In 1916, physician Dr. Charles O’Leary, dentist Dr. Daniel D. Rogers, and pharmacist John S. D’Arcy were arrested and charged with conspiring to violate the federal drug act. D’Arcy was employed at Towle’s Drug Store, which sold more drugs than any other pharmacy in the state of Rhode Island. Ninety-five percent of their business was brought in through prescriptions written out by O’Leary and Rogers. Within a period of two months – between April and June 1915 – Dr. Rogers handed out prescriptions for 9,000 morphine tablets and 58,000 heroin tablets. During that same period, Dr. O’Leary prescribed 2,000 morphine tablets and 44,300 heroin tablets. In addition, between the two of them, the pharmacy received prescriptions totaling six pounds of opium and 48 ounces of cocaine. Between March 1915 and August 1915, each time either of the doctors wrote out a prescription to be filled at Towle’s, D’Arcy gave them a kickback of three dollars.   

During the trial, a 26-year-old male witness named James Perry swore that he had observed young girls buying narcotics at the pharmacy in his presence. The reason he was present at the pharmacy so often, he testified, was because he had been addicted to morphine, cocaine and heroin and frequently scored his drugs from D’Arcy. Another man, William Grosse, testified that he had witnessed people not only buying drugs at the pharmacy, but going into the back room to use them immediately.

D’Arcy was found guilty of the charge against him and sentenced to serve almost two years in prison. In response to his plea to be placed at an out-of-state prison so that his young son would not be aware of his confinement, he was committed to the Atlanta Penitentiary in Georgia.

Rogers, an 1883 graduate of the Philadelphia Dental College, was found guilty and sentenced to serve three months at the Rhode Island State Prison in Cranston.

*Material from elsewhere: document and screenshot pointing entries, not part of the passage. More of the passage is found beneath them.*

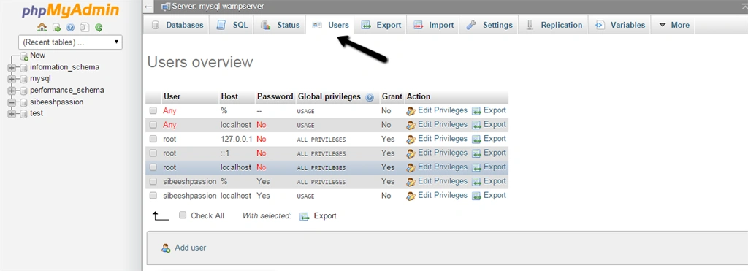Select the mysql database in tree

(41, 79)
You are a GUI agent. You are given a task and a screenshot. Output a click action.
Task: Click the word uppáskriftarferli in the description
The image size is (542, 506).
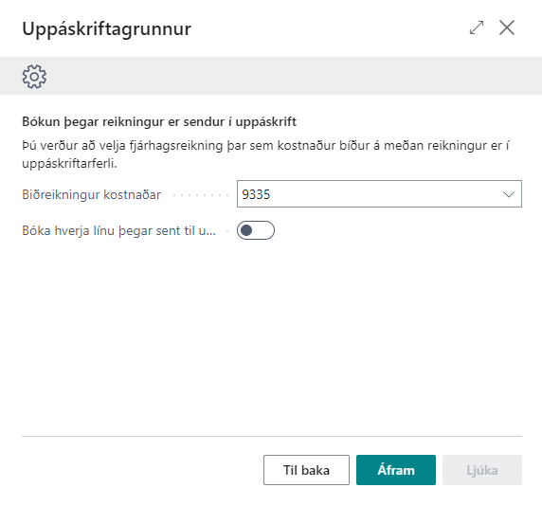click(x=69, y=164)
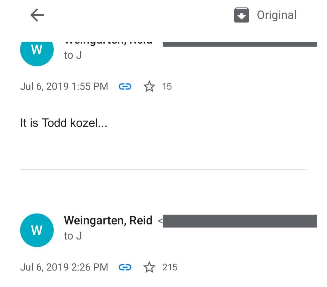
Task: Star the 1:55 PM message
Action: (149, 87)
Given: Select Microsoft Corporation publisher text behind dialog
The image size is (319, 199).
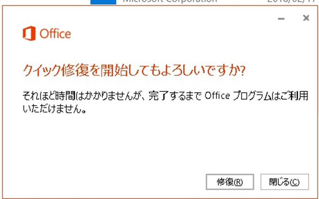Looking at the screenshot, I should click(x=170, y=2).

Forty-eight-year-old O’Leary, the son of a wealthy doctor who had grown up shadowed by servants, had been let out of jail on bail and failed to appear for the trial. In Dec. of 1916, he was located in New York. So strung out on drugs he was unable to walk or talk coherently, he was transported to Bellevue Hospital for treatment before being arraigned as a fugitive from justice. An eight-year addict, he pleaded nolo to the charge of conspiring to violate the federal drug act. He was sentenced to serve three months at the Providence County jail and saw his license to practice medicine revoked.

Later that decade, O’Leary resumed his medical practice from an office in Providence. Unmarried, he moved around to a series of boarding houses within the city. In June of 1930, he was placed at Dexter Asylum in Providence, a residential institution for the poor and sick. He died in January 1947 after suffering from chronic hepatitis – an inflammation of the liver – and malnutrition for many years. Only a few months after being released from prison, Rogers died from the effects of tuberculosis pneumonia.